● EXERCISE TASK:
Please rewrite these items with every "GUI agent" replaced by "desktop assistant", leaving everything else unchanged. Omit the pictures from your answer.
--
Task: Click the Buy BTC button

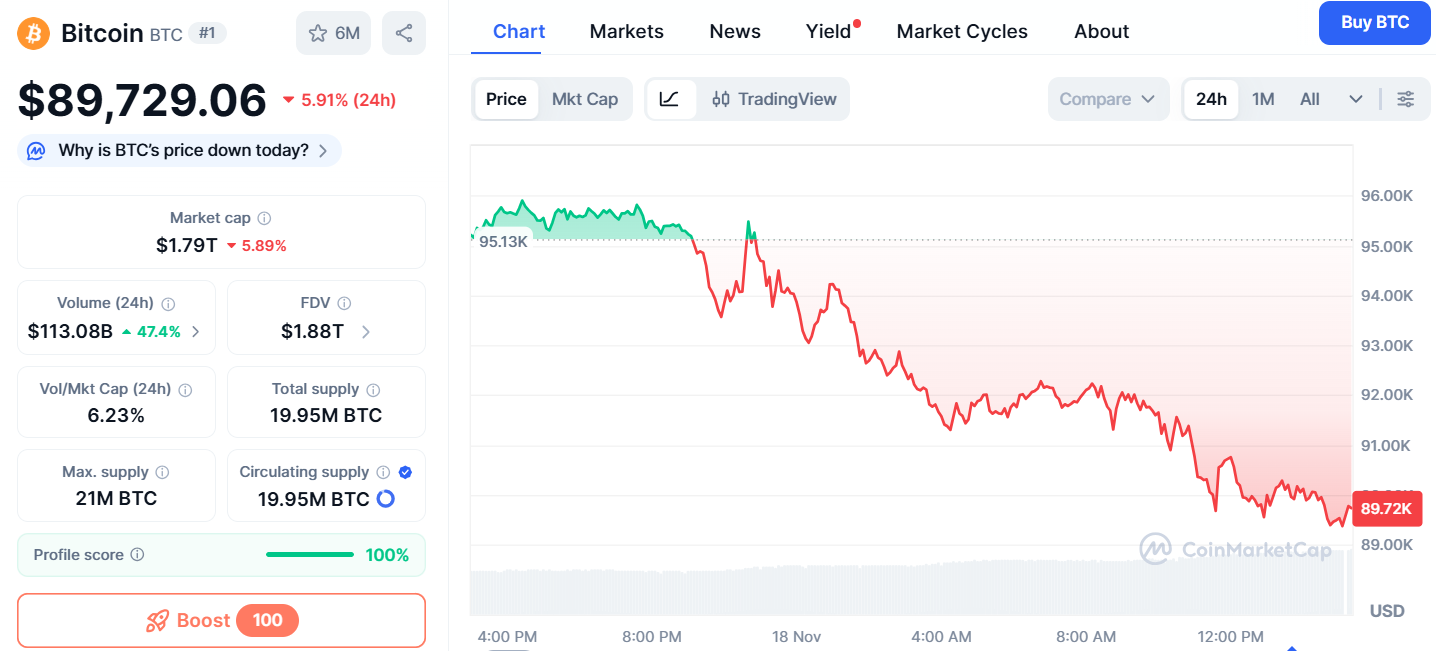Action: 1374,23
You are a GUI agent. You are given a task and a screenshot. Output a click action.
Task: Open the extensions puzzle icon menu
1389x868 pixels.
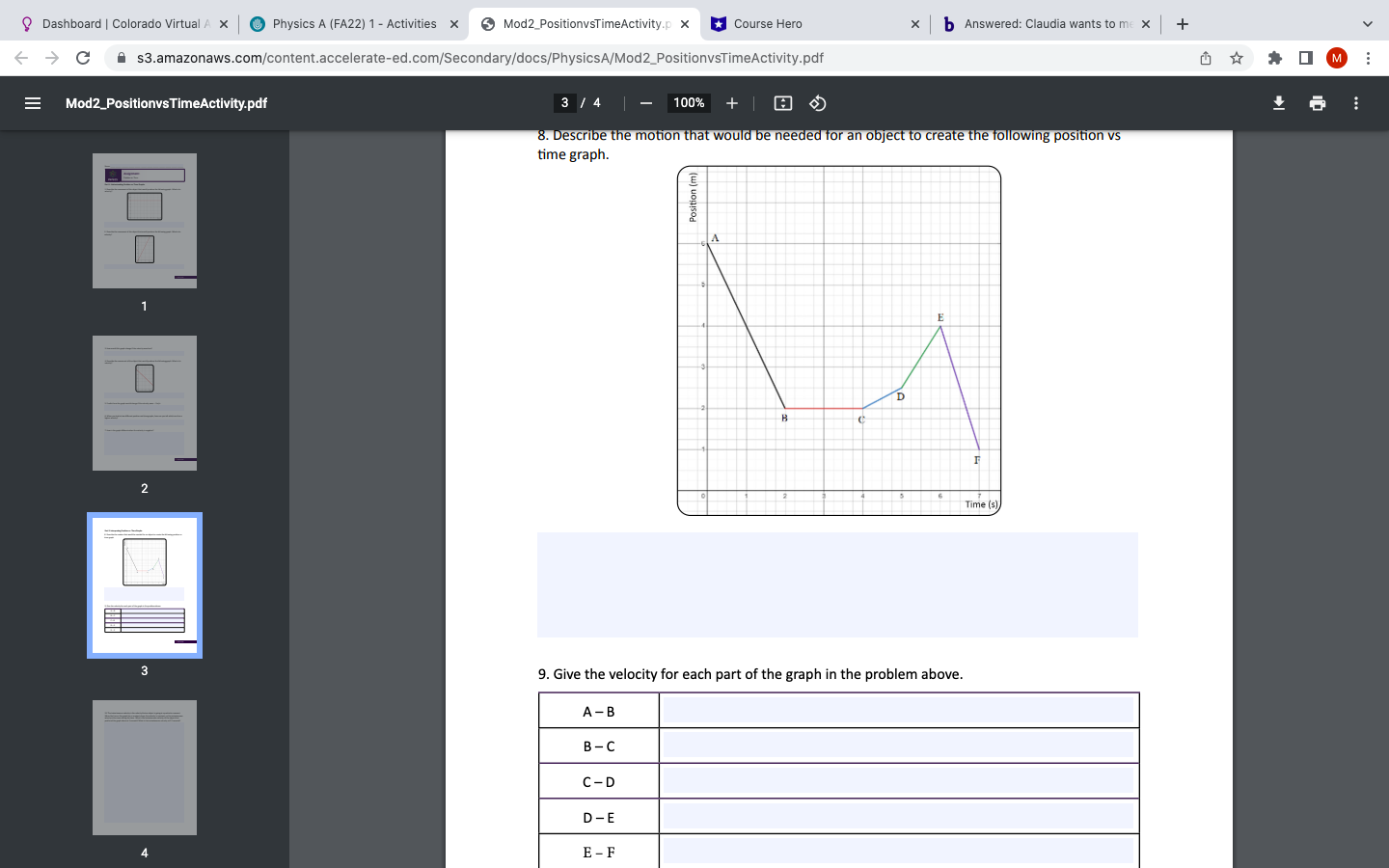pyautogui.click(x=1274, y=58)
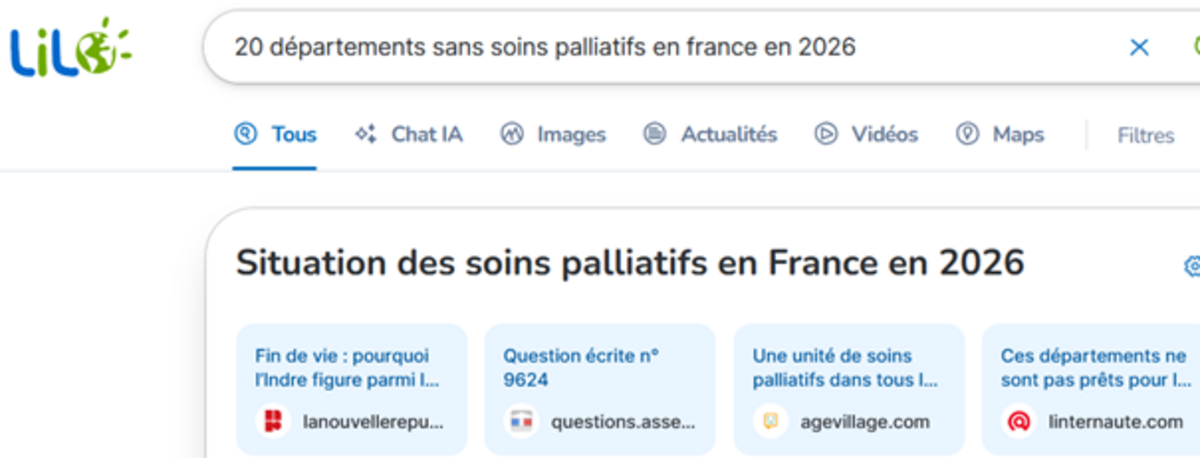Click the Lilo logo
1200x458 pixels.
click(x=70, y=49)
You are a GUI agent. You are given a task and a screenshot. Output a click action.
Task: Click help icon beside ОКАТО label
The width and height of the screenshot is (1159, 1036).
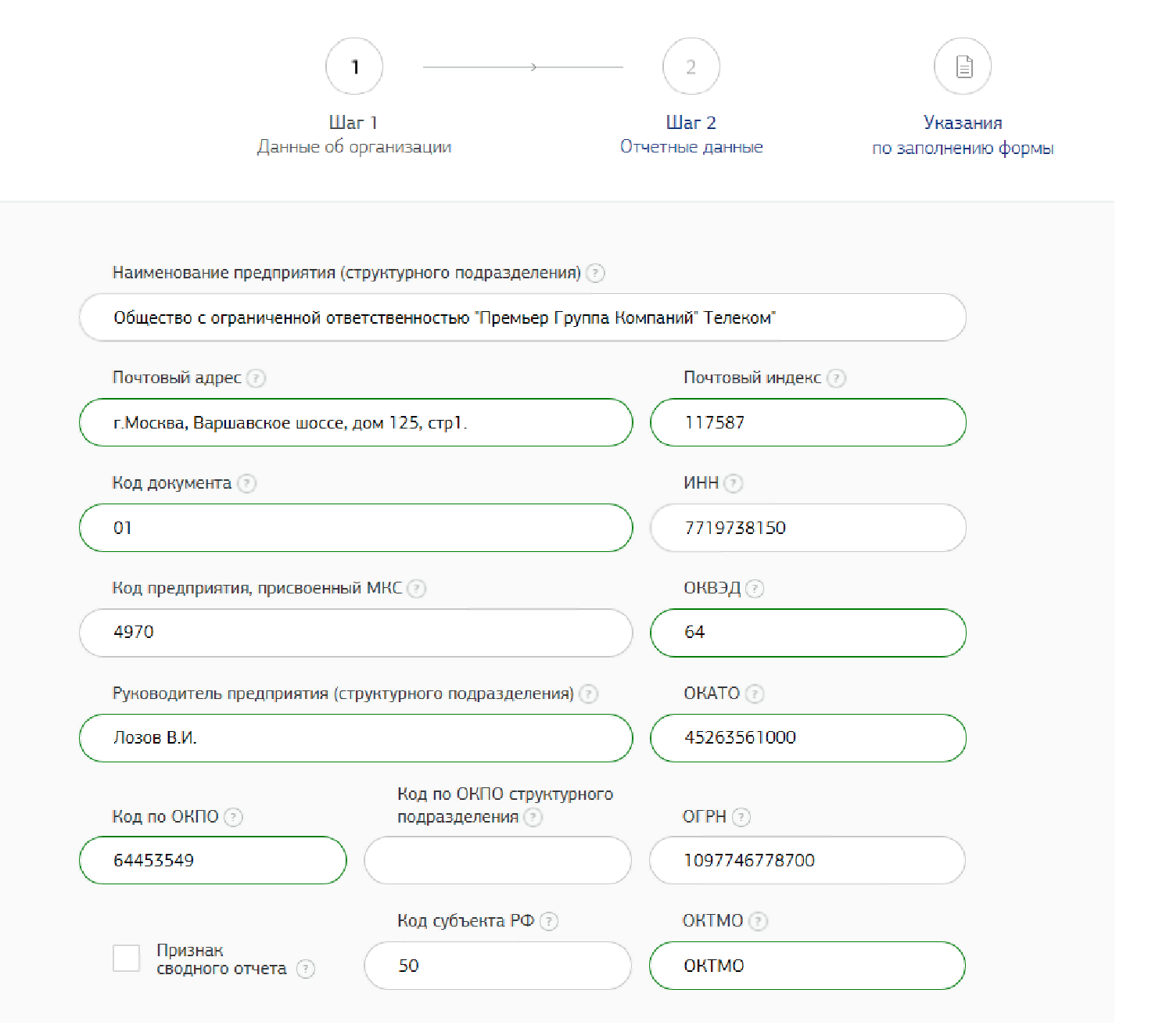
--
● THE REPLY:
Task: Click the Buy BTC button

Action: 1374,23
You are a desktop assistant. You are given a task and a screenshot. Output a click action.
Task: Open the extensions puzzle icon menu
1389x868 pixels.
pyautogui.click(x=1274, y=58)
Click the Lilo logo
1200x458 pixels.
click(x=70, y=49)
You are a desktop assistant. You are given a task and a screenshot. Output a click action.
Task: Click help icon beside ОКАТО label
The width and height of the screenshot is (1159, 1036).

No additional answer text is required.